If water-soluble drugs could be transported across this membrane to the interior of bacteria, fungi and cancer cells, scientists say, they could kill the cells by disrupting their DNA, their enzymes, or their vital activities.
Steve Regen, university distinguished professor of chemistry, believes he may have found one vehicle to do the trick.
The solution, he says, could come from molecules that show two faces to their environment--hydrophilic, or attracted to water, and hydrophobic, or repelled by water and attracted to oil.
Regen and Vaclav Janout, senior research scientist at Lehigh, are the first scientists to fashion "molecular umbrellas," which, by changing their orientation from hydrophilic to hydrophobic and vice-versa, show potential to introduce biologically active agents into the interiors of cells.
Regen and Janout have received funding for seven years from the National Institutes of Health to study molecular umbrellas. Recently, they received a four-year grant renewal for $1.2 million.
"This is a new mechanism for transporting agents across bilayers," Regen says. "Now we are designing molecular umbrellas that can act as catalysts, linking to the cell membrane and transporting several molecules across it."
A rainstorm brainstorm
Regen was attending a U.S. Department of Energy workshop in Seattle in 1996 when, by happenstance, he came up with his molecular umbrella concept.
"I was exhausted," Regen recalls, "so I took a day off and went to Olympic National Park and stayed at the Lake Crescent Lodge, a very informal lodge on the lake.
"I was sitting outside by the lake drinking a glass of wine. As is common in that part of the world, it started to rain, and I started to think of umbrellas."
The two-faced molecules in Regen’s umbrellas form columns that can be roughly likened to the covering of an umbrella. The hydrophobic outer face is compatible with the hydrophobic region of the cell membrane. The hydrophilic inner face embraces the hydrophilic drug, which is attached to the "handle" of the umbrella.
Regen and Janout currently believe that as the umbrella makes contact with the cell membrane, it closes, folding its hydrophilic inner face around the drug. The umbrella then eases its way across the hydrophobic membrane and into the watery cell interior, where the drug is released.
The "flipping" of the umbrella, Regen says, is triggered by the neighboring microenvironment. "The simplest interpretation of our data is that the umbrella is going across the cell membrane by a fundamentally new transport mechanism--that is, an umbrella mechanism."
`A stealth approach to ferrying drugs’
Regen and Janout have published several papers about their research in the Journal of the American Chemical Society.

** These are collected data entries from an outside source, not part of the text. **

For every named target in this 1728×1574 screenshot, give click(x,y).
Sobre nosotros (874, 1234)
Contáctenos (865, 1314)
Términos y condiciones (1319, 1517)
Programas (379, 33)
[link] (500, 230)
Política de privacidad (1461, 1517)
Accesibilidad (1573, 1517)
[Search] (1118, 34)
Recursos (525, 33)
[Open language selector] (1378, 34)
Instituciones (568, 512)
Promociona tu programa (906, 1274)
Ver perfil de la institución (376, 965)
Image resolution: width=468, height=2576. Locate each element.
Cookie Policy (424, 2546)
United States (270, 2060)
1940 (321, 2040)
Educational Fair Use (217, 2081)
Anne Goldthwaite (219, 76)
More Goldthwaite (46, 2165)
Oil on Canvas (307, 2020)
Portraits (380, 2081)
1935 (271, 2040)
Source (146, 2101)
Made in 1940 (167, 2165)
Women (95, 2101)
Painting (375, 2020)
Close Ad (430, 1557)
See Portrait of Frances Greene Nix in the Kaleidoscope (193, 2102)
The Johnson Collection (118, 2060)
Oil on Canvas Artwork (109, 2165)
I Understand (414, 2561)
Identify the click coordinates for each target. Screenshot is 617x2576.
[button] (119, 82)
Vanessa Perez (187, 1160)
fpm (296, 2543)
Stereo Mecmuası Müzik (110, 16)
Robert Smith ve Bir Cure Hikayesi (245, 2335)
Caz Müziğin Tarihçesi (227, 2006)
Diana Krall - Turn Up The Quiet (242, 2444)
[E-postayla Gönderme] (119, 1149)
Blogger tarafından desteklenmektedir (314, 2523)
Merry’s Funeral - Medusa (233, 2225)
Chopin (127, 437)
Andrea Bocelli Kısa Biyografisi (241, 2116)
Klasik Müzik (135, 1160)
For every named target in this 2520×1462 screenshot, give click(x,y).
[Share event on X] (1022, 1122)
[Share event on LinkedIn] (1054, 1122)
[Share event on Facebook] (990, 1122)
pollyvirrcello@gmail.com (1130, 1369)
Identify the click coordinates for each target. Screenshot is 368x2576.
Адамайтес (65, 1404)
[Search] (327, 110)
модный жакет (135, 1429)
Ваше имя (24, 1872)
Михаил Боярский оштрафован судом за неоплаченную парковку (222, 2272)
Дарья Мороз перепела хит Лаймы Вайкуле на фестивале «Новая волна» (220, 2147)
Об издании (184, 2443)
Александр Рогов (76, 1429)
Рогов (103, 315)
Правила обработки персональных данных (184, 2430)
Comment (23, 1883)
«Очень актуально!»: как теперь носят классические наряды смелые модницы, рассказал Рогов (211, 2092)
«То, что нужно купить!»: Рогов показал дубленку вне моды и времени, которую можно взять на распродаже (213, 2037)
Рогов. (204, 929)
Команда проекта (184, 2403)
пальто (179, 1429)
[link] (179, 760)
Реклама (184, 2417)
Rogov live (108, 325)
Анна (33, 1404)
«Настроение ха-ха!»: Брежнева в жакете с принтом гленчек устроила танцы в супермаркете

They have described how the tiny parasols can carry covalently attached peptides (made of an amino acid found in human cells) across the model membranes. By themselves, these same peptides will not cross the membrane.
The work of Regen and Janout has been described twice--in 2000 and again in May 2002--in articles in Science magazine, the world’s premier journal for science research.
The more recent article said Regen’s "stealth approach to ferrying drugs" represented "the first step toward delivering therapeutic DNA and RNA across the cell membrane."
Regen, who discussed molecular umbrellas on March 5 in Utah at the International Symposium on Recent Advances in Drug Delivery Systems, stresses that his research is fundamental and that applications will not follow for at least several years.
Recently, he began collaborating with David T.C. Chou, head of the biochemical pharmacology lab at the Memorial Sloan-Kettering Cancer Center. They are attempting to fit the molecular umbrellas with chlorambucil, an anti-cancer agent used to treat tumors in human leukemia patients. Chlorambucil decomposes in blood and other aqueous media, but when coupled with an umbrella, it shows a significant increase in water solubility and stability.
Regen and Chou have done laboratory studies with the coupled chlorambucil and are considering doing an animal study using one of the conjugates. The paper has been accepted for publication by the journal Bioconjugate, which is published by the American Chemical Society.